(Pixel coordinate grounding data)
---

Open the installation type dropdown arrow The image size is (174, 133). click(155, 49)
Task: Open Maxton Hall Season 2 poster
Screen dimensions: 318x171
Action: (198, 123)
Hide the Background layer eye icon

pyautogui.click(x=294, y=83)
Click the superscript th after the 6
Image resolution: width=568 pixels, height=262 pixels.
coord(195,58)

---

**What needs to be done:** Look through the entries and give the number of lines containing the word "Open". Add nothing else.

**Task answer:** 2